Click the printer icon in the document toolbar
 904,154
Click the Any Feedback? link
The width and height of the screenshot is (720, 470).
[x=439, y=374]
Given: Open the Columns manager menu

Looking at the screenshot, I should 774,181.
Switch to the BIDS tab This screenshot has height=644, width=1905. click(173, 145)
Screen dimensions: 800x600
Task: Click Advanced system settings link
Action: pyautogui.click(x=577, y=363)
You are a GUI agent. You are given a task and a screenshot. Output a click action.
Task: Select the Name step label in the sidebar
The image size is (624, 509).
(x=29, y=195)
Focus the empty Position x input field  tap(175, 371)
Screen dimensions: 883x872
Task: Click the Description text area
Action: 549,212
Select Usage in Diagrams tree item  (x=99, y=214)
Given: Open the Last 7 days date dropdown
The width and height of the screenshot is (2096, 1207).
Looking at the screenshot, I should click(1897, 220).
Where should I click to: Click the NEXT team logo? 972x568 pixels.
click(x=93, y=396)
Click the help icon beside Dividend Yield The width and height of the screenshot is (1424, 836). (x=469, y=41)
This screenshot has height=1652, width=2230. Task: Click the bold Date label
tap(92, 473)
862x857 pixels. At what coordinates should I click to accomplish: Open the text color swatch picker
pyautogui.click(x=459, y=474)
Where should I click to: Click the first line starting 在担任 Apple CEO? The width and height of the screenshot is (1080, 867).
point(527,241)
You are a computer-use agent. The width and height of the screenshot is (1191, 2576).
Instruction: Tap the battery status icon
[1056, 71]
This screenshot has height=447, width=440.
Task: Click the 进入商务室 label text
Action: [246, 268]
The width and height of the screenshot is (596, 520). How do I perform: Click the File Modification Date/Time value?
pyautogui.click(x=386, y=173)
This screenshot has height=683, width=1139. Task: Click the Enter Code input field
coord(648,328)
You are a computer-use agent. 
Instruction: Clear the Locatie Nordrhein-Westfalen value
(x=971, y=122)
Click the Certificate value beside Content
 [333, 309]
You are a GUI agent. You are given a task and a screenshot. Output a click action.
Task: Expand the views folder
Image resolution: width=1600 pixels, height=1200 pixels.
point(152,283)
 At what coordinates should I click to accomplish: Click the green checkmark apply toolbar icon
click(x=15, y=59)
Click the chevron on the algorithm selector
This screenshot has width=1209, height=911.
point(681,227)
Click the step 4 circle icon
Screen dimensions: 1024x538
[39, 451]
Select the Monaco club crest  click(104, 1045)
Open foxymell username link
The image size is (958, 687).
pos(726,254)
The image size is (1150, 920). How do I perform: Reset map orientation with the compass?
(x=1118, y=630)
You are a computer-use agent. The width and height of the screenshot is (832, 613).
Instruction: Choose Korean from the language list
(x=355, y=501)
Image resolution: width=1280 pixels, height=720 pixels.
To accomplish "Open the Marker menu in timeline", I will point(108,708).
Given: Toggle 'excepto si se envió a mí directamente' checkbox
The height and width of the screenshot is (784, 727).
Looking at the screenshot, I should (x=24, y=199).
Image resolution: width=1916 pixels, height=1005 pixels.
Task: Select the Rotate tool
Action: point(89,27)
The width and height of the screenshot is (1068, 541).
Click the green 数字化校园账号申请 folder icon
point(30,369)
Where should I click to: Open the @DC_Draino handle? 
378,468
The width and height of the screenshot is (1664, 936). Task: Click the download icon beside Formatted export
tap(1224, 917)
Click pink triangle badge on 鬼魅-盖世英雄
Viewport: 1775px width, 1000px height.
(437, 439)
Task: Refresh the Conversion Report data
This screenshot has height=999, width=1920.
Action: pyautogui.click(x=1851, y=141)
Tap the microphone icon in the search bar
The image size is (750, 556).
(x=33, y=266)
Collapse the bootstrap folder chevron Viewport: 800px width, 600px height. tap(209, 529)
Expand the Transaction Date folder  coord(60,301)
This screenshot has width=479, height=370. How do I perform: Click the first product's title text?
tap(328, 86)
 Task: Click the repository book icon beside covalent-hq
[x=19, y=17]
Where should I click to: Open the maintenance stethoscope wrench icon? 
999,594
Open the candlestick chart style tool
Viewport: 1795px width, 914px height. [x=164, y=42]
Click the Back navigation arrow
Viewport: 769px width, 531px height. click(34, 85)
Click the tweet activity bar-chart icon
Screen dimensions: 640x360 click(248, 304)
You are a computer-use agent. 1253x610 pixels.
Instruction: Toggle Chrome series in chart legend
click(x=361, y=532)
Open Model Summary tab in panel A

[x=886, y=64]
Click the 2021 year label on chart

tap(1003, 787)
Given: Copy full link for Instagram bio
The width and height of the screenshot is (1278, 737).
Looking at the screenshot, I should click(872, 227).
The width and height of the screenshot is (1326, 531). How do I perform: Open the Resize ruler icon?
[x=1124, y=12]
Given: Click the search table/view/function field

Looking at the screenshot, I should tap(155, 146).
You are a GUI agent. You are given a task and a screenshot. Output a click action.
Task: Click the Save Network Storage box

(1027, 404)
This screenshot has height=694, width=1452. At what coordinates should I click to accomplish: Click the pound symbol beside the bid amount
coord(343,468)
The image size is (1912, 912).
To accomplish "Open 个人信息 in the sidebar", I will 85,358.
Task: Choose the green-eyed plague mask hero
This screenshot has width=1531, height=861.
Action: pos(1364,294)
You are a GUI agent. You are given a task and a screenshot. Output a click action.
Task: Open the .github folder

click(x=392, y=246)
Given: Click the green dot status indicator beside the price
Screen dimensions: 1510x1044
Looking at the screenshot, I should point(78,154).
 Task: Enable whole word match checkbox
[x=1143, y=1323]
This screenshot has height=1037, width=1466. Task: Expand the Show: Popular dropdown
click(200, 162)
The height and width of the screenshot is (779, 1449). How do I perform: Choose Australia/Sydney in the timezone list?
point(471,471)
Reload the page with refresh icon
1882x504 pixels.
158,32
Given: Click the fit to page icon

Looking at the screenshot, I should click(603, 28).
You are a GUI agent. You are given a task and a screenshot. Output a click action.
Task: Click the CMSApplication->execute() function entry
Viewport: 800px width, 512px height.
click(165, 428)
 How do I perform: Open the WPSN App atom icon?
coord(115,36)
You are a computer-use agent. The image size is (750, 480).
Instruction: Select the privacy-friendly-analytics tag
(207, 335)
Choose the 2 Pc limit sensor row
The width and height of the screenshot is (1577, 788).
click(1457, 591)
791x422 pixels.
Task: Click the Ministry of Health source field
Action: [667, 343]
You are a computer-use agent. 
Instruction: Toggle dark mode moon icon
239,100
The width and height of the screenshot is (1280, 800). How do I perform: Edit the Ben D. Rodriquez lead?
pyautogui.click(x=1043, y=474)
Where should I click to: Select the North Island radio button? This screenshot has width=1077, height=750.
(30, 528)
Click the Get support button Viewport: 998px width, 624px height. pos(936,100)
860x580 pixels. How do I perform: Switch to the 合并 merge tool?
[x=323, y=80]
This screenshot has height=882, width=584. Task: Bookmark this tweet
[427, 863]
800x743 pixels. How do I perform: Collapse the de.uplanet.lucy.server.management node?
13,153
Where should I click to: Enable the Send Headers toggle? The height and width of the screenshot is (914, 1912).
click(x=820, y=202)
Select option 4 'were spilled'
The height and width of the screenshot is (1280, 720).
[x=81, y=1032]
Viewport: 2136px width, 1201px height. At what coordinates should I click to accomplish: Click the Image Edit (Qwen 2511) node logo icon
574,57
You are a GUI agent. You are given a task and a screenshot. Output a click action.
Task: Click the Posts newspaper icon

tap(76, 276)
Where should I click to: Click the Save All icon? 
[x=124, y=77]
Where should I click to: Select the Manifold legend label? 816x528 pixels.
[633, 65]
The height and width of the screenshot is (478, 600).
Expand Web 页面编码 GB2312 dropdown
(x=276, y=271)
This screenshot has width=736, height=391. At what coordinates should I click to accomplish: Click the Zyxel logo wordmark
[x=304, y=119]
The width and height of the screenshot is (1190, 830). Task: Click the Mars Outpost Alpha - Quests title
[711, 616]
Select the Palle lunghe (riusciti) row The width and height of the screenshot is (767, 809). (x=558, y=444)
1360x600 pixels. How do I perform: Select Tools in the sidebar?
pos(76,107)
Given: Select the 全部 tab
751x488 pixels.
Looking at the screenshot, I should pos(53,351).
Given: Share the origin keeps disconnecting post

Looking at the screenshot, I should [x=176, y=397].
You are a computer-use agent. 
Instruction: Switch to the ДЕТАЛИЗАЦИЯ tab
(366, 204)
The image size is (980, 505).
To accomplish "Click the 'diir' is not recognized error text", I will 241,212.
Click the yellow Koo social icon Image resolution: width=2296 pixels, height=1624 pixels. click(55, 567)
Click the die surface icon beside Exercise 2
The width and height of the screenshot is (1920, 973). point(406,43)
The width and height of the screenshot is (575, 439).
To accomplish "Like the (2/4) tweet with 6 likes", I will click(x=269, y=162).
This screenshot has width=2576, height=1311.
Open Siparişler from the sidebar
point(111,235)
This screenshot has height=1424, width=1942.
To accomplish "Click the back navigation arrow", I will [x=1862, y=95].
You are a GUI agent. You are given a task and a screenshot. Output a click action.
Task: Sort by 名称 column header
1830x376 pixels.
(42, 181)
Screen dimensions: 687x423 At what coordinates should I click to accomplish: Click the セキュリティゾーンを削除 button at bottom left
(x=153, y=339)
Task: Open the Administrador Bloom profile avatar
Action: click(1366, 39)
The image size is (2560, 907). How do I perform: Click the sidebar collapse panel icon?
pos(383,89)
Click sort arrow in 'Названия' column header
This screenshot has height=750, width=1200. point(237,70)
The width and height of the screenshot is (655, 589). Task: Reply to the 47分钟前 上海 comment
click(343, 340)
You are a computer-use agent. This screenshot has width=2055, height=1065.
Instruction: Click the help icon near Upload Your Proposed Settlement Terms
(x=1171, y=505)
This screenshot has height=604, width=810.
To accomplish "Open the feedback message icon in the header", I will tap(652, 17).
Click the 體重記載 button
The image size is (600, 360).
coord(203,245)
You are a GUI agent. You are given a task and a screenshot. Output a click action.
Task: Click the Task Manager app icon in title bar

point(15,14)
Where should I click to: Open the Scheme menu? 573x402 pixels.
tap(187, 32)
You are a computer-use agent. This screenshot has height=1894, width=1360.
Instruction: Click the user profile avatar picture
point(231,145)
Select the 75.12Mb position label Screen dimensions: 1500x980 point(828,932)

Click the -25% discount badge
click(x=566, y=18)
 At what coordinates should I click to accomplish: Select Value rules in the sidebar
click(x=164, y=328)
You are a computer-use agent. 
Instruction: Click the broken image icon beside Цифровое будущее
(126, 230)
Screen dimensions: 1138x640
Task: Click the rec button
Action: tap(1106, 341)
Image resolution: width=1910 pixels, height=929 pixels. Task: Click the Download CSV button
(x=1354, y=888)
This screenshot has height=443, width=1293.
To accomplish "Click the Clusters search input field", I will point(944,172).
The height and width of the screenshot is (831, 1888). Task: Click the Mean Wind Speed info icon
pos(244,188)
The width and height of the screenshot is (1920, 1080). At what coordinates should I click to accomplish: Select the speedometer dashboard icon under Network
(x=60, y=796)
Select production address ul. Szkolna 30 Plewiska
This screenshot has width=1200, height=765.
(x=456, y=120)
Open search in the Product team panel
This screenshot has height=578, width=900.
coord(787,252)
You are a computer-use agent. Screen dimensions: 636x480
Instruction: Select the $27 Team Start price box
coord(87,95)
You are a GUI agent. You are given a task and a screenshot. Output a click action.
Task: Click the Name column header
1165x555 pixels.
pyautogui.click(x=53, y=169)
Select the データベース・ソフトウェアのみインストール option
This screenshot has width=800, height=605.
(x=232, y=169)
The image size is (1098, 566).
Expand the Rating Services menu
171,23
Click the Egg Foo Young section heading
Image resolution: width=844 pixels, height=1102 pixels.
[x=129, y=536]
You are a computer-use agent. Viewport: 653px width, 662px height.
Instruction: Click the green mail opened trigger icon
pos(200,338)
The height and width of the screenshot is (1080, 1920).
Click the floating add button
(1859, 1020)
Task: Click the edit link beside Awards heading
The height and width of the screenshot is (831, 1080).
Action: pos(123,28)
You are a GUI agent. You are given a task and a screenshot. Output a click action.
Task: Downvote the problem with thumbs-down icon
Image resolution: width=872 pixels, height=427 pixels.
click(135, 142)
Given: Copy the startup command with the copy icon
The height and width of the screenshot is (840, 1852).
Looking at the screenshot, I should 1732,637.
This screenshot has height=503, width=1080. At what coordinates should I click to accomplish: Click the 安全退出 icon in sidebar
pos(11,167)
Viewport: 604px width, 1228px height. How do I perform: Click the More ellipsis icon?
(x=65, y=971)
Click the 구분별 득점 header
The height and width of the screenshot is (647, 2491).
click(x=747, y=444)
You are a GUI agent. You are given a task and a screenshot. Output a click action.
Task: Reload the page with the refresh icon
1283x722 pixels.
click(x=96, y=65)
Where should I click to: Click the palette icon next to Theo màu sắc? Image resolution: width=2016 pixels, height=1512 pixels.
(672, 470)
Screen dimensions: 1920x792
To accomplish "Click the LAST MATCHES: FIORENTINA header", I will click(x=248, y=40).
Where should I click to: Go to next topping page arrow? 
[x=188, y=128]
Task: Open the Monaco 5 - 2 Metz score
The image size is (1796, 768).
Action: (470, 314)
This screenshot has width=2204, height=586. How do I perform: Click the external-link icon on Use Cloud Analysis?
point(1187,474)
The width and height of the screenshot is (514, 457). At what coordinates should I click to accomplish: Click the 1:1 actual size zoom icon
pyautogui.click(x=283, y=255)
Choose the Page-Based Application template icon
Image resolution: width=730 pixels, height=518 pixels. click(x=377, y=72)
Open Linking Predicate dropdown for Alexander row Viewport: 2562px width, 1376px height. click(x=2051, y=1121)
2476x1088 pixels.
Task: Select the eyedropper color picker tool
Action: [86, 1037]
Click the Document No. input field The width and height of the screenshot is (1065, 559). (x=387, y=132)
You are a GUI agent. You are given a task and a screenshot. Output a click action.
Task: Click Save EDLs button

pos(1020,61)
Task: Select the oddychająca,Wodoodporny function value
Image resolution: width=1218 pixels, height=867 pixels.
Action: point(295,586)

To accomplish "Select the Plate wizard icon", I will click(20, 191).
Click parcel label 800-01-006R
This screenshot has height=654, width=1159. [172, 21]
————————
Consigne de l'exercice: Indiquez combien de lignes des enregistrements ci-dessus contiennent le mot "resolution", en respectant la casse. Répondez uniquement par ce nombre.

Résultat de l'exercice: 10